O que fazer.
Duplique integralmente as linhas de todos os registros a seguir, sem alterar nenhum caractere.

+++ Registros fornecidos

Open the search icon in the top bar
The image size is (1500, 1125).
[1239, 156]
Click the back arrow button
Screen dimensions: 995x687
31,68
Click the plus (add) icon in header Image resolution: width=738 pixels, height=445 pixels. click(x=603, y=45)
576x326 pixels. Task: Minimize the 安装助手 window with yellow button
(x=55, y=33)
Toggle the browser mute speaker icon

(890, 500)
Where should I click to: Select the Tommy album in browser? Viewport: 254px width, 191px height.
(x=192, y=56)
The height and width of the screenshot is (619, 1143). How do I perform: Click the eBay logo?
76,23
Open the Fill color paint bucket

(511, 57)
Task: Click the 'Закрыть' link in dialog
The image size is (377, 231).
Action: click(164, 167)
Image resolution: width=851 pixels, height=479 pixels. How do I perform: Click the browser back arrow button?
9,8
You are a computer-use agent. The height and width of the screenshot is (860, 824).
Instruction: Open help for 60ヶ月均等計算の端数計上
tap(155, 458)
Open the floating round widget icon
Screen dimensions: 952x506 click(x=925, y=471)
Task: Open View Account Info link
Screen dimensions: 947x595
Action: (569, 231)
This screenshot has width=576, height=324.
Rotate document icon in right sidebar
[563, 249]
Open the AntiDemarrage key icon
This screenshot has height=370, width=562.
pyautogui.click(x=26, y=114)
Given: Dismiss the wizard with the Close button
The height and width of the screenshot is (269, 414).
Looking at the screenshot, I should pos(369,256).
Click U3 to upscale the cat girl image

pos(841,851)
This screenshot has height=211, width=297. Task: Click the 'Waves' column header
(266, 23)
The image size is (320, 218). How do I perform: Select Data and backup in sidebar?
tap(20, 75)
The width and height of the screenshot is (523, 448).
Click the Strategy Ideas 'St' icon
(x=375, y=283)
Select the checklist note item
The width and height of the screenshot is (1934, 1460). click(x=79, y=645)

++++++

Resposta do exercício.
Open the search icon in the top bar
The image size is (1500, 1125).
[1239, 156]
Click the back arrow button
Screen dimensions: 995x687
31,68
Click the plus (add) icon in header Image resolution: width=738 pixels, height=445 pixels. click(x=603, y=45)
576x326 pixels. Task: Minimize the 安装助手 window with yellow button
(x=55, y=33)
Toggle the browser mute speaker icon

(890, 500)
Where should I click to: Select the Tommy album in browser? Viewport: 254px width, 191px height.
(x=192, y=56)
The height and width of the screenshot is (619, 1143). How do I perform: Click the eBay logo?
76,23
Open the Fill color paint bucket

(511, 57)
Task: Click the 'Закрыть' link in dialog
The image size is (377, 231).
Action: click(164, 167)
Image resolution: width=851 pixels, height=479 pixels. How do I perform: Click the browser back arrow button?
9,8
You are a computer-use agent. The height and width of the screenshot is (860, 824).
Instruction: Open help for 60ヶ月均等計算の端数計上
tap(155, 458)
Open the floating round widget icon
Screen dimensions: 952x506 click(x=925, y=471)
Task: Open View Account Info link
Screen dimensions: 947x595
Action: (569, 231)
This screenshot has width=576, height=324.
Rotate document icon in right sidebar
[563, 249]
Open the AntiDemarrage key icon
This screenshot has height=370, width=562.
pyautogui.click(x=26, y=114)
Given: Dismiss the wizard with the Close button
The height and width of the screenshot is (269, 414).
Looking at the screenshot, I should pos(369,256).
Click U3 to upscale the cat girl image

pos(841,851)
This screenshot has height=211, width=297. Task: Click the 'Waves' column header
(266, 23)
The image size is (320, 218). How do I perform: Select Data and backup in sidebar?
tap(20, 75)
The width and height of the screenshot is (523, 448).
Click the Strategy Ideas 'St' icon
(x=375, y=283)
Select the checklist note item
The width and height of the screenshot is (1934, 1460). click(x=79, y=645)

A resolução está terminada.